BEGIN DATASET ENTRIES
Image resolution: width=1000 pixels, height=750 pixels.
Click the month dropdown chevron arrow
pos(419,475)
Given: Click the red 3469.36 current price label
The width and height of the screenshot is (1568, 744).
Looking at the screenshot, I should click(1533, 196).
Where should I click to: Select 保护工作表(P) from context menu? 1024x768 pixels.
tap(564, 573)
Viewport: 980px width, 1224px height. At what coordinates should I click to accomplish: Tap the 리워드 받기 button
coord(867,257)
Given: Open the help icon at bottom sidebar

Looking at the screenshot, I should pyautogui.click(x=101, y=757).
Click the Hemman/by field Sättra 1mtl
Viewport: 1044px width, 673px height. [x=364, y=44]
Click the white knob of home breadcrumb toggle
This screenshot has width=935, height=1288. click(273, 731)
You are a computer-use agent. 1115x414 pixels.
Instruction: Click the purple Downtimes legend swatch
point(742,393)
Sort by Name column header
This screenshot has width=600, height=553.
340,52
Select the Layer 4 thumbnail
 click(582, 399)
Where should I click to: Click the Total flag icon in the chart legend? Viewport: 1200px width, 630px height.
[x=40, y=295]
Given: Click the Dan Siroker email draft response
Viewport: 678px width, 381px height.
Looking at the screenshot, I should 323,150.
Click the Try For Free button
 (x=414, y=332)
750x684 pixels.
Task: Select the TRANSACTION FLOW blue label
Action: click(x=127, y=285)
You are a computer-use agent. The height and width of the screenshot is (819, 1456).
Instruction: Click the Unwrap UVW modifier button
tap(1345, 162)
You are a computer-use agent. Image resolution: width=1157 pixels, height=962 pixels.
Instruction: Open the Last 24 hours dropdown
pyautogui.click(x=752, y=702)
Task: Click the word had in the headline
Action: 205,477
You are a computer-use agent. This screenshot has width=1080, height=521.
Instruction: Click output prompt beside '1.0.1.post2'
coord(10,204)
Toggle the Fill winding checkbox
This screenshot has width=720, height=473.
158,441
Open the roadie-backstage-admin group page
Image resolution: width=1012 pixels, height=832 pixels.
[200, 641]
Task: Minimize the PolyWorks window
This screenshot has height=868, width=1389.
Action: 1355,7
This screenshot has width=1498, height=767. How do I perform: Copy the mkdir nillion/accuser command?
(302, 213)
END DATASET ENTRIES
> **WRITTEN PROBLEM**
Can you lay out every line of the entries above as a JSON list of strings, one string per line, with blank lines left out?

> **ANSWER TO THIS TASK**
[
  "Image resolution: width=1000 pixels, height=750 pixels.",
  "Click the month dropdown chevron arrow",
  "pos(419,475)",
  "Given: Click the red 3469.36 current price label",
  "The width and height of the screenshot is (1568, 744).",
  "Looking at the screenshot, I should click(1533, 196).",
  "Where should I click to: Select 保护工作表(P) from context menu? 1024x768 pixels.",
  "tap(564, 573)",
  "Viewport: 980px width, 1224px height. At what coordinates should I click to accomplish: Tap the 리워드 받기 button",
  "coord(867,257)",
  "Given: Open the help icon at bottom sidebar",
  "Looking at the screenshot, I should pyautogui.click(x=101, y=757).",
  "Click the Hemman/by field Sättra 1mtl",
  "Viewport: 1044px width, 673px height. [x=364, y=44]",
  "Click the white knob of home breadcrumb toggle",
  "This screenshot has width=935, height=1288. click(273, 731)",
  "You are a computer-use agent. 1115x414 pixels.",
  "Instruction: Click the purple Downtimes legend swatch",
  "point(742,393)",
  "Sort by Name column header",
  "This screenshot has width=600, height=553.",
  "340,52",
  "Select the Layer 4 thumbnail",
  " click(582, 399)",
  "Where should I click to: Click the Total flag icon in the chart legend? Viewport: 1200px width, 630px height.",
  "[x=40, y=295]",
  "Given: Click the Dan Siroker email draft response",
  "Viewport: 678px width, 381px height.",
  "Looking at the screenshot, I should 323,150.",
  "Click the Try For Free button",
  " (x=414, y=332)",
  "750x684 pixels.",
  "Task: Select the TRANSACTION FLOW blue label",
  "Action: click(x=127, y=285)",
  "You are a computer-use agent. The height and width of the screenshot is (819, 1456).",
  "Instruction: Click the Unwrap UVW modifier button",
  "tap(1345, 162)",
  "You are a computer-use agent. Image resolution: width=1157 pixels, height=962 pixels.",
  "Instruction: Open the Last 24 hours dropdown",
  "pyautogui.click(x=752, y=702)",
  "Task: Click the word had in the headline",
  "Action: 205,477",
  "You are a computer-use agent. This screenshot has width=1080, height=521.",
  "Instruction: Click output prompt beside '1.0.1.post2'",
  "coord(10,204)",
  "Toggle the Fill winding checkbox",
  "This screenshot has width=720, height=473.",
  "158,441",
  "Open the roadie-backstage-admin group page",
  "Image resolution: width=1012 pixels, height=832 pixels.",
  "[200, 641]",
  "Task: Minimize the PolyWorks window",
  "This screenshot has height=868, width=1389.",
  "Action: 1355,7",
  "This screenshot has width=1498, height=767. How do I perform: Copy the mkdir nillion/accuser command?",
  "(302, 213)"
]